La contestation post-électorale sans précédent a déjà fait plus d'une centaine de morts et pourrait encore se durcir après l'ultimatum lancé par Venancio Mondlane qui revendique la victoire et dénonce des fraudes.
"La décision du Conseil constitutionnel conduira le Mozambique soit à la paix, soit au chaos", a-t-il menacé, appelant à un "nouveau soulèvement populaire d'une ampleur jamais vue".
Suivant son appel à paralyser le pays, la capitale Maputo a pris des allures de ville fantôme méconnaissable lundi dans les heures précédant l'annonce du Conseil constitutionnel.
Des barricades entravent ses grands axes, les avenues demeurent désertes et les rideaux métalliques des boutiques restent baissés, a constaté une équipe de l'AFP. Des images anormales en pleine période de fêtes de fin d'année.
Les accès au palais présidentiel et au Conseil constitutionnel étaient également bloqués par la police.
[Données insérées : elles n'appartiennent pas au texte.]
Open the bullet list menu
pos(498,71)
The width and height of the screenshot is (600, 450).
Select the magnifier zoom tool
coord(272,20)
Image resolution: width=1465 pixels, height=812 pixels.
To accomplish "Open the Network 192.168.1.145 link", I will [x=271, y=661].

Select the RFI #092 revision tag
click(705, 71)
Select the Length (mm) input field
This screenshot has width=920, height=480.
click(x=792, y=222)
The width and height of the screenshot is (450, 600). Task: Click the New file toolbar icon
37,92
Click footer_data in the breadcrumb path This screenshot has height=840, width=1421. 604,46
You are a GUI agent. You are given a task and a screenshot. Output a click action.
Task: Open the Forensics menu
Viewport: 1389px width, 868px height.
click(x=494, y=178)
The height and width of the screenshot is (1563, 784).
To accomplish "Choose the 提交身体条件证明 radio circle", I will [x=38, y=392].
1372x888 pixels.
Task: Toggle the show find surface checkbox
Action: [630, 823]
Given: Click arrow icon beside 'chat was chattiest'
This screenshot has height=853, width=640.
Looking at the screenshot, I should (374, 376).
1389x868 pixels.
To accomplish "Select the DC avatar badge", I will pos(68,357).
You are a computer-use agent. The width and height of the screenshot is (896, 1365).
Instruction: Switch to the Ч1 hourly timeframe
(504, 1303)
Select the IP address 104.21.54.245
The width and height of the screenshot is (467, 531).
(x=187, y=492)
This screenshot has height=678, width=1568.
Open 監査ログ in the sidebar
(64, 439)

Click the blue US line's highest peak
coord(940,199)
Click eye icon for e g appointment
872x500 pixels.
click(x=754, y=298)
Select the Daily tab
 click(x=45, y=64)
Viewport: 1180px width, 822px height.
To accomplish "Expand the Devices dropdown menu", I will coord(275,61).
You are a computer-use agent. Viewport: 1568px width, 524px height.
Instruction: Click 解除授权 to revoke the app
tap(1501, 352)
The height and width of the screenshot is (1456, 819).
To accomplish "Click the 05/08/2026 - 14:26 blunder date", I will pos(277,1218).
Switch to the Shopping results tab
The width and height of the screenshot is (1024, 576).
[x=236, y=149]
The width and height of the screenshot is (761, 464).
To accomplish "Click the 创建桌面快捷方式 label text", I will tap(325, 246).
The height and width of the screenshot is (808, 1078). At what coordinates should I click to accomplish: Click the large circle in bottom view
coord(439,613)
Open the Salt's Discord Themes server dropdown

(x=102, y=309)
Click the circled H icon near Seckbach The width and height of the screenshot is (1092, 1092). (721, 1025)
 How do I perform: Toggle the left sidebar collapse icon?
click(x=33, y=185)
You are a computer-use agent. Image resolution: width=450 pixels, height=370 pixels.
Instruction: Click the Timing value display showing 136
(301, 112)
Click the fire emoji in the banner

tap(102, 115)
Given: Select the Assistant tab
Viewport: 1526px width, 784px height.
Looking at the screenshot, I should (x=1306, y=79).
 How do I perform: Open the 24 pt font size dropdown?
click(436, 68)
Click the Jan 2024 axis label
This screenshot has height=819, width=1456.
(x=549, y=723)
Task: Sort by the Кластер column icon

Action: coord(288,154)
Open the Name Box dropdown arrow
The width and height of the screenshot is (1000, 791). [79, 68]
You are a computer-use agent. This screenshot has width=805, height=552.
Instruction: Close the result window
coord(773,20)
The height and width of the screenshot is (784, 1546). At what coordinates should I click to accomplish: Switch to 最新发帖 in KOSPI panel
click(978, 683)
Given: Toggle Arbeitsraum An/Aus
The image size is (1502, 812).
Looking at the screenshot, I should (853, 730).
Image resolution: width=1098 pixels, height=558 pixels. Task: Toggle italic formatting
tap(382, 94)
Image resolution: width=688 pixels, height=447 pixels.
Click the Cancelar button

Deux mois de manifestations, de grèves et de blocages ont coûté la vie à au moins 130 personnes, pour la plupart des manifestants tués à balles réelles, d'après l'ONG locale Plataforma Decide.
C'est la "contestation post-électorale la plus dangereuse" de l'histoire du pays pour le parti Frelimo, à la tête du Mozambique depuis son indépendance du Portugal en 1975, estime le chercheur mozambicain Borges Nhamirre de l'Institut d'études pour la sécurité de Pretoria.
Malgré les irrégularités soulevées par différentes missions d'observation internationales, le Conseil constitutionnel a confirmé la victoire du candidat du Frelimo avec 65,17% des voix, rabotant seulement son score de 5 points par rapport à la commission électorale en octobre.
A l'Assemblée nationale, le parti conserve une large majorité de 171 sièges sur 250, malgré 24 sièges de moins qu'annoncé en octobre.
L'issue de la décision faisait peu de doute: "Le Conseil constitutionnel n'est pas politiquement indépendant", explique Borges Nhamirre et "il y aura des troubles sans que personne ne soit capable de dire combien de temps ça va durer".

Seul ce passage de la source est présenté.